▶ _EXERCISE_
Send back all of the data, word for word.

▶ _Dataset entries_
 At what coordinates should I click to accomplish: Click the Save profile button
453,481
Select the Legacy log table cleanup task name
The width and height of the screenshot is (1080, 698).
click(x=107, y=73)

▶ _EXERCISE RESPONSE_
 At what coordinates should I click to accomplish: Click the Save profile button
453,481
Select the Legacy log table cleanup task name
The width and height of the screenshot is (1080, 698).
click(x=107, y=73)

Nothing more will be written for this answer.